Simple. Let's assume the following network configuration:

        192.168.168.101 -> FreeBSD server -> Net

Now, assume you have two internet interfaces (i.e., NIC's or tun0, or ppp0). In
/etc/rc.firewall:

oif=tun0
iif=fxp0
fwcmd=/sbin/ipfw
wwwtunnl=`nslookup www.tun.nl`
wwwwolf=`nslookup www.wolf.nl`

$fwcmd add 100 allow tcp from ${wwwtunnl} 80 to 192.168.168.101 via ${iif}
$fwcmd add 200 allow tcp from ${wwwwolf} 80 to 192.168.168.101 via ${iif}
$fwcmd add 300 allow tcp from any 80 to not 192.168.168.101 via ${iif}
$fwcmd add 400 deny tcp from any 80 to 192.168.168.101 via ${iif}

You basically cut them off from ever contacting other servers to begin with.
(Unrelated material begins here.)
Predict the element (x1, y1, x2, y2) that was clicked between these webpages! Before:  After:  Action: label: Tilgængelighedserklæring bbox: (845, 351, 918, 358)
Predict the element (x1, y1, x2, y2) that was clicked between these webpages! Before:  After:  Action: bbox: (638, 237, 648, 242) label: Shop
But
note a few assumptions here:

        1) That IP address for your local machine never changes.
        2) All webservers use port 80. (which they do not.)

You could cover more webservers by blocking off port 443 (https), port 8080
(popular substitute port), and maybe others?

It's not really possible to block off every site on earth (maybe through
browser configuration?), but you can block 99% of them.